### Exercise objective
Nothing but the lines from the one containing "Select the Final Comm Opportunity label" through the end of the data should be retyped, exactly as they stand, and pictures should not be retyped.

***** Source material

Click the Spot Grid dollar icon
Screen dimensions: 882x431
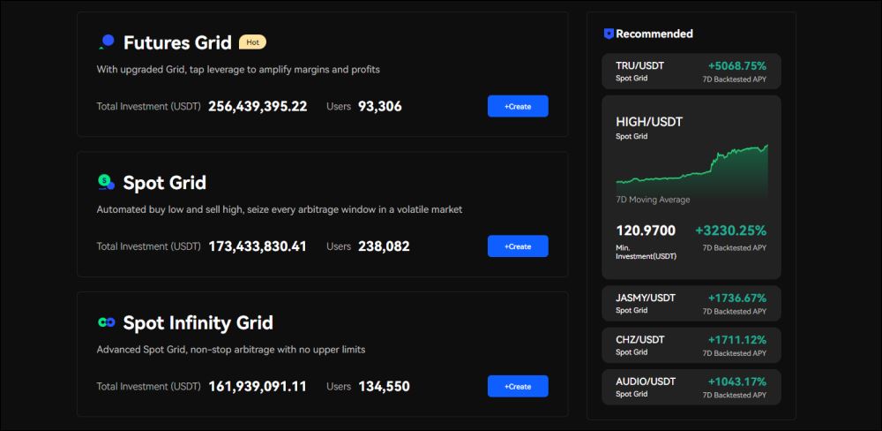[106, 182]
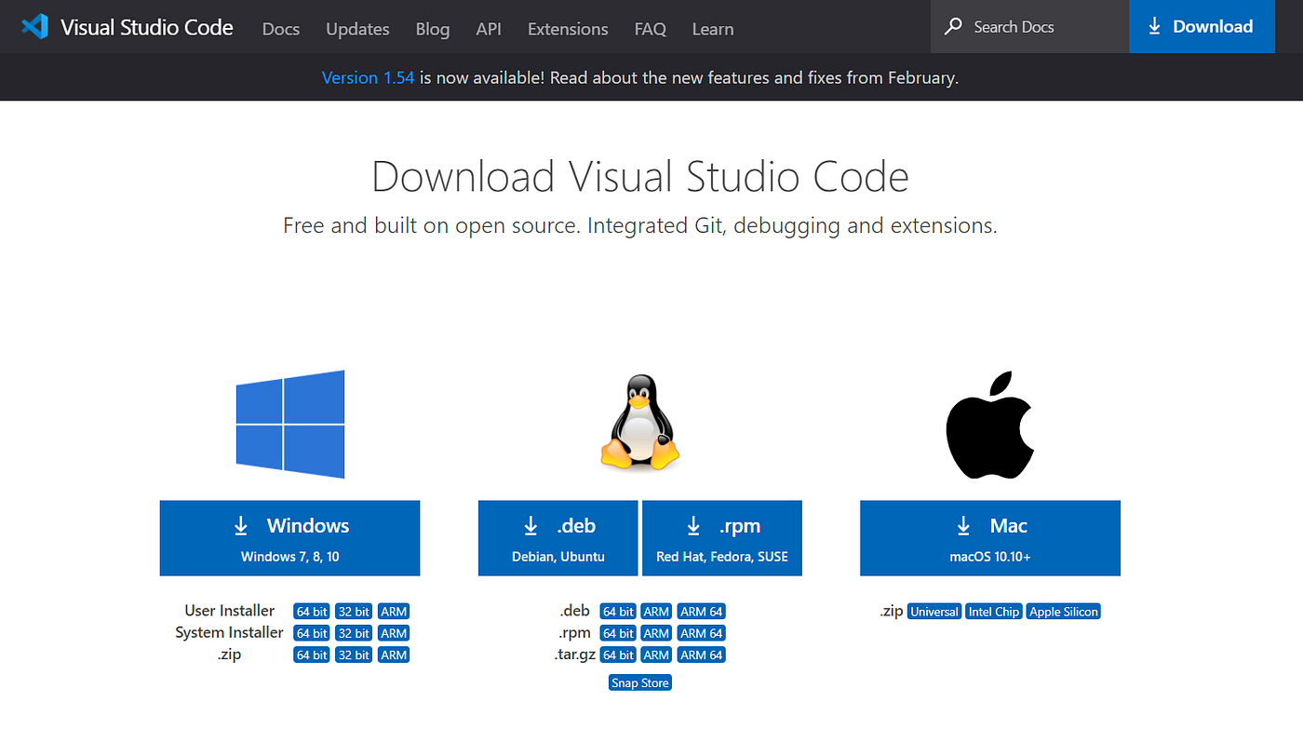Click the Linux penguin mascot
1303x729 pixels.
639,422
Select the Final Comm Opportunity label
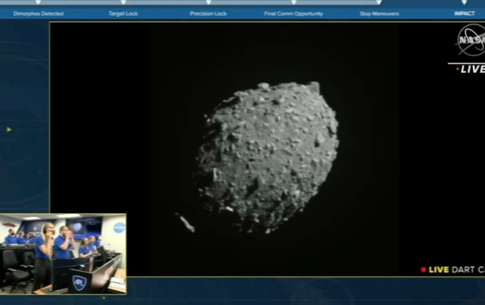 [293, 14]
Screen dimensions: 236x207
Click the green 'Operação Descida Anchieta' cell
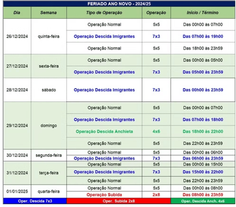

**********

### Written response
Select the Final Comm Opportunity label
 [293, 14]
Screen dimensions: 236x207
Click the green 'Operação Descida Anchieta' cell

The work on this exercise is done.